▶ **The input**
------------------------------------------------------------------------

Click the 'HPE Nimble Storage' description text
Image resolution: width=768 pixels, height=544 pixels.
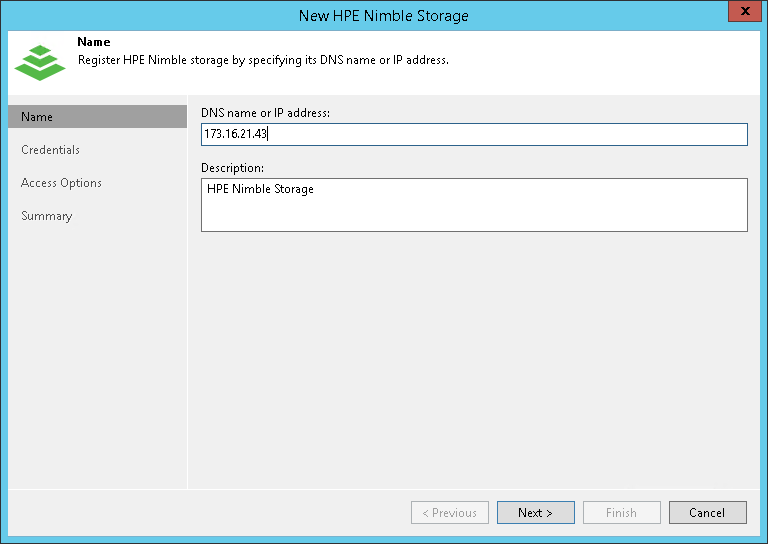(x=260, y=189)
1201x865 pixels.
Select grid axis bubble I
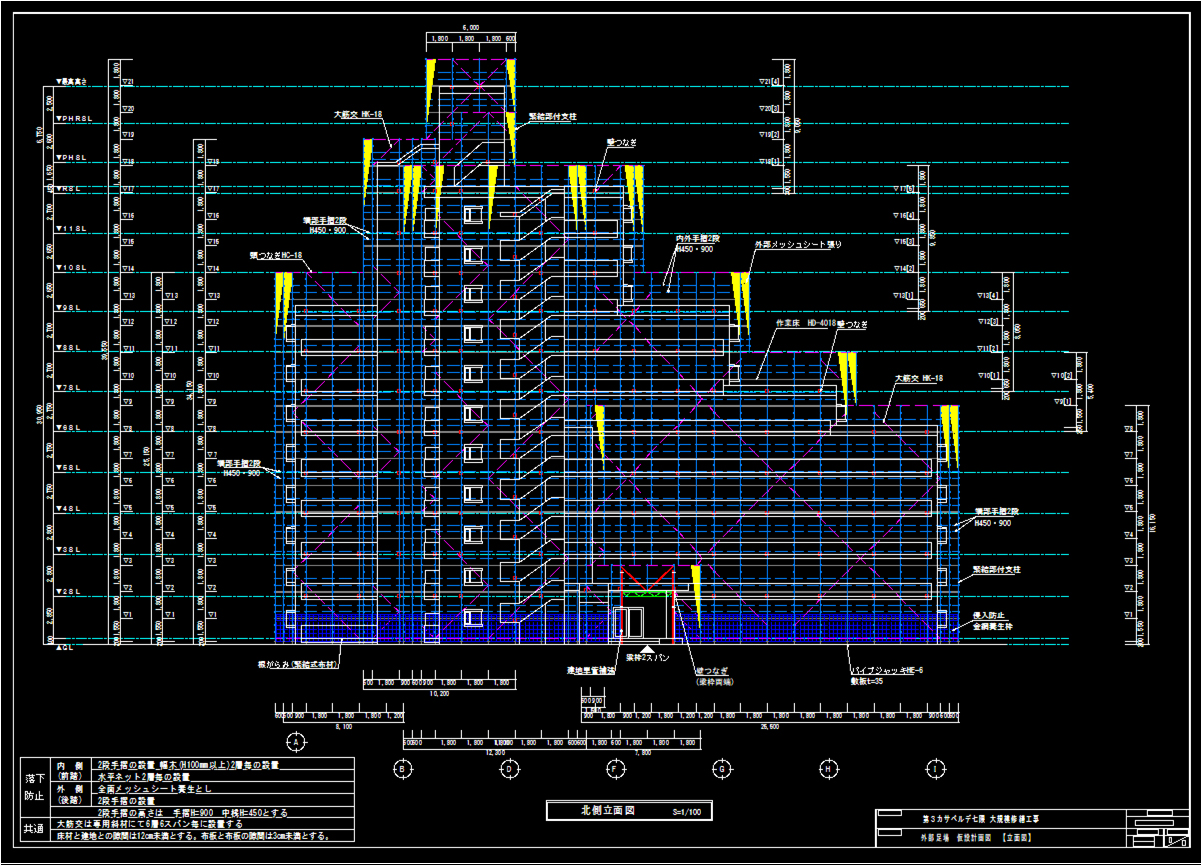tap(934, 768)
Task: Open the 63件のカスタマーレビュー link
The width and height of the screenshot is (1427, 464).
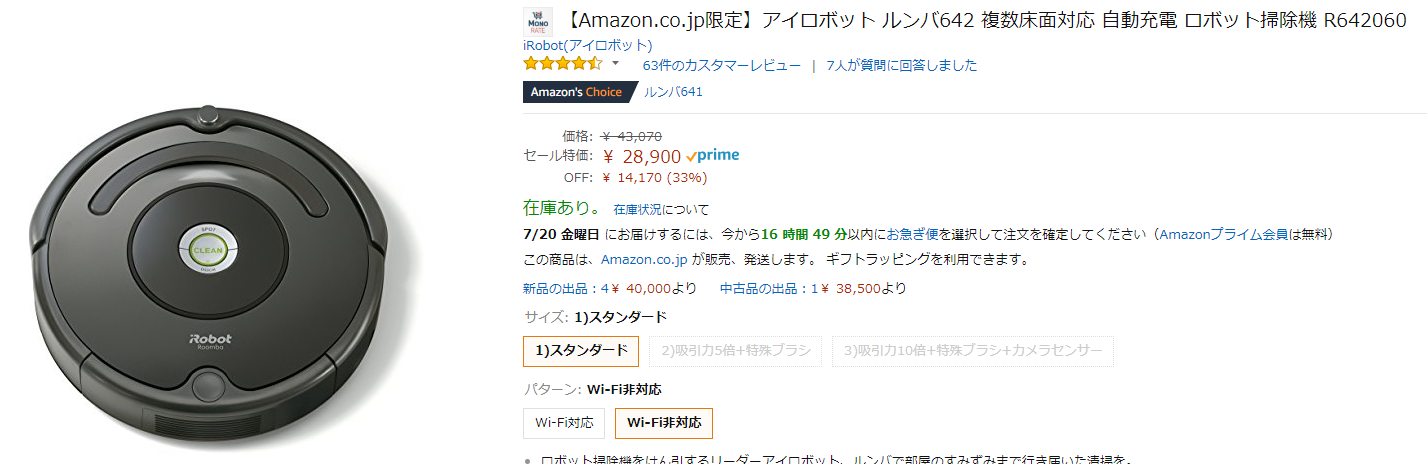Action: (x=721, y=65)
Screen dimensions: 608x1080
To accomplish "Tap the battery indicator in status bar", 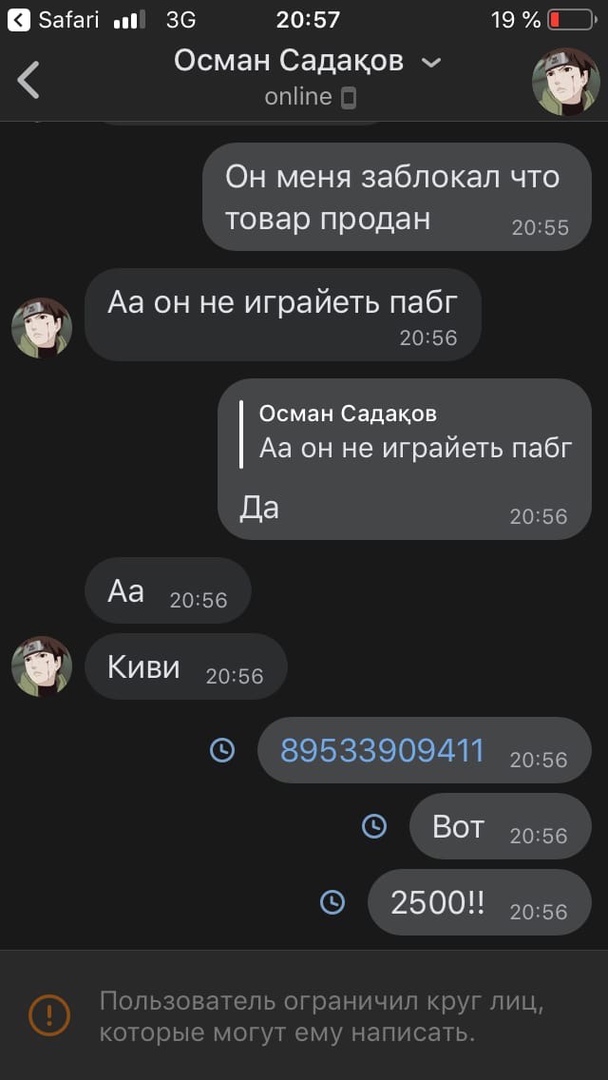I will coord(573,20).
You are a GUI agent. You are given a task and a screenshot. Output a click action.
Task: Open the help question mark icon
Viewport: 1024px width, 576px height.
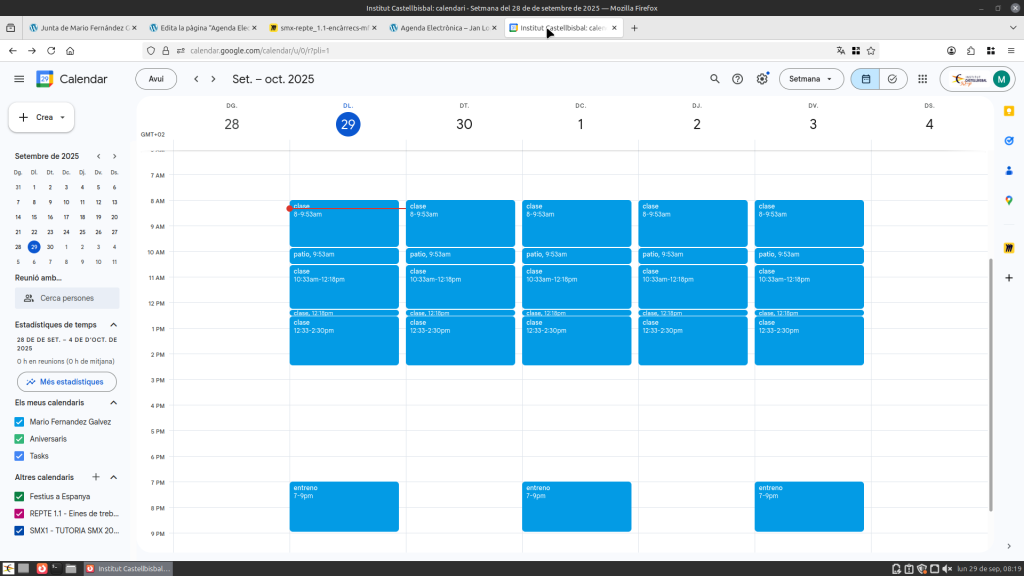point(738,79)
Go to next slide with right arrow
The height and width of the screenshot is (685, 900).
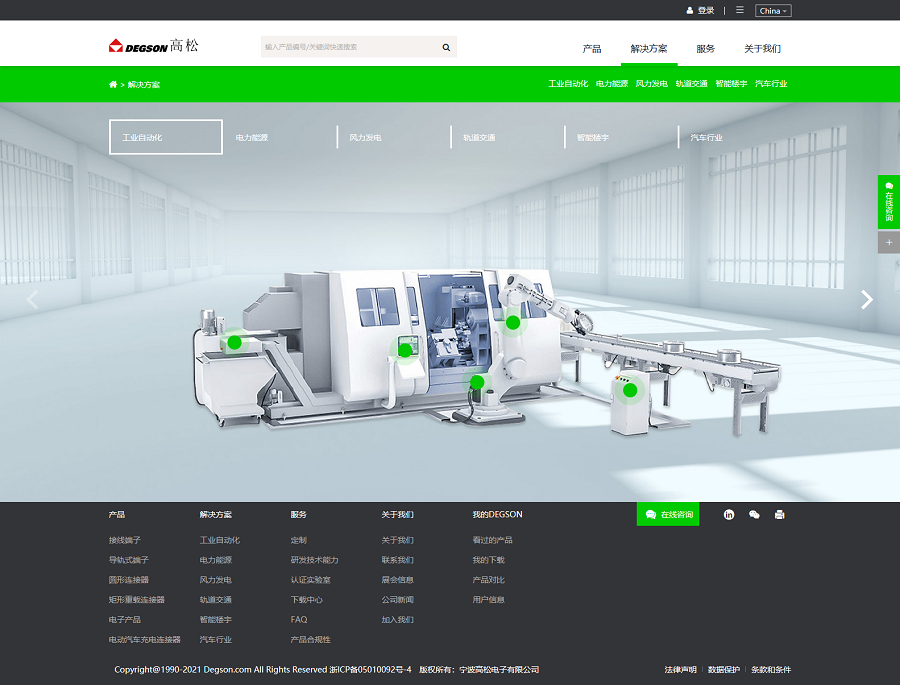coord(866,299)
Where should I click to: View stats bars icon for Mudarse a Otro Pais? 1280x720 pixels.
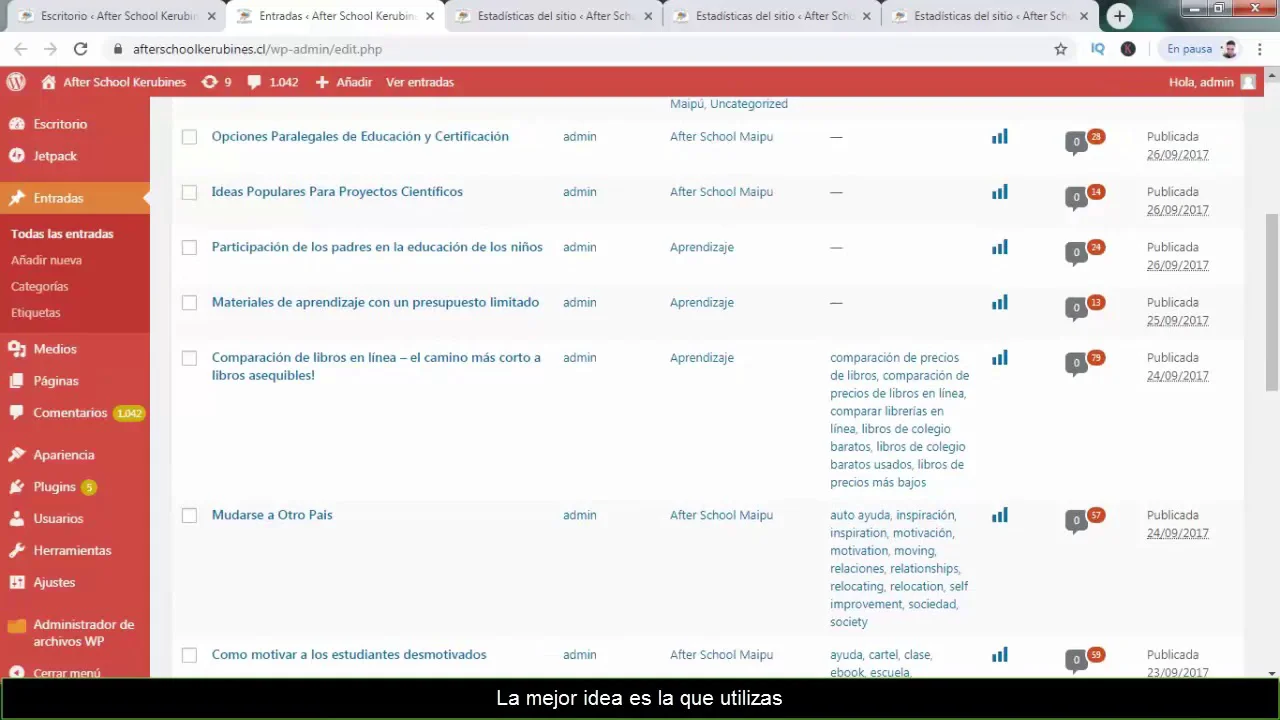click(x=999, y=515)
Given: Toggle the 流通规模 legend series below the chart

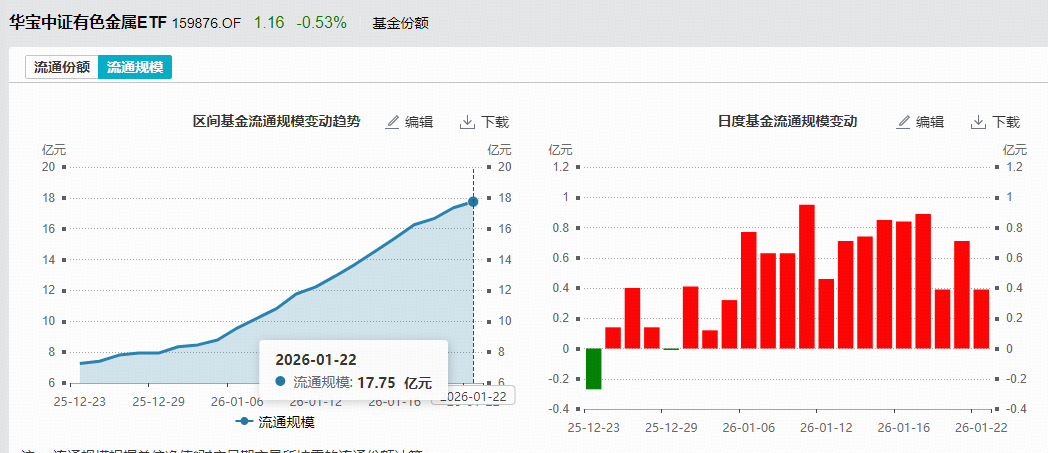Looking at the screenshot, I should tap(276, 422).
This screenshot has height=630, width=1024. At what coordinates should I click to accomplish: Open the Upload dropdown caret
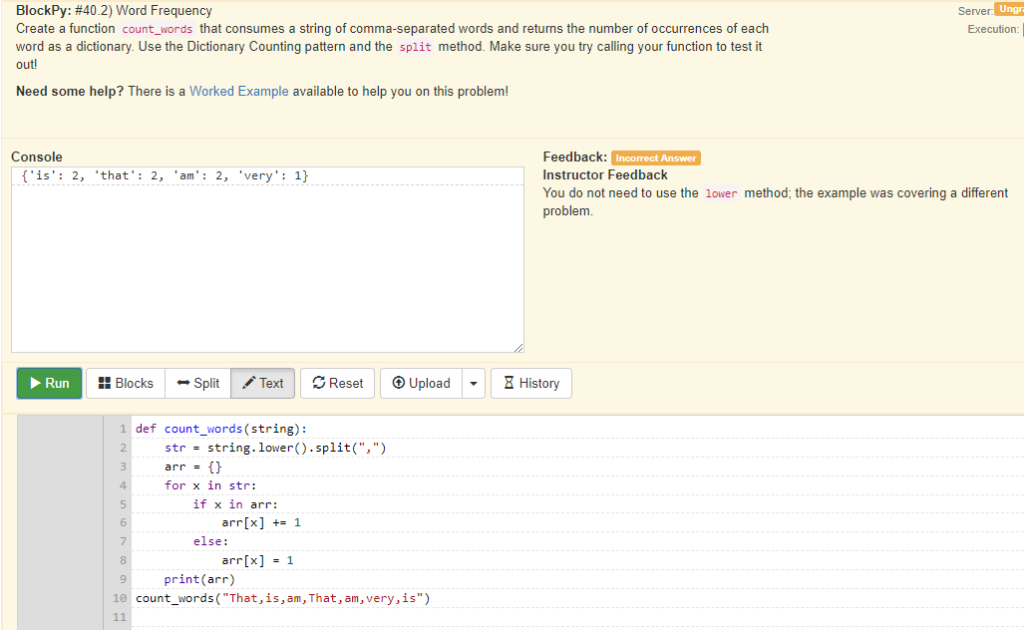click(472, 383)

------------------------------------------------------------------------

▶ **Task instructions**
Nothing but the lines from the one with "Given: Toggle the" through the last line of the material above should appear in the answer, each copied exactly, with no pictures.

▶ **Output of the task**
Given: Toggle the 流通规模 legend series below the chart

Looking at the screenshot, I should tap(276, 422).
This screenshot has height=630, width=1024. At what coordinates should I click to accomplish: Open the Upload dropdown caret
click(472, 383)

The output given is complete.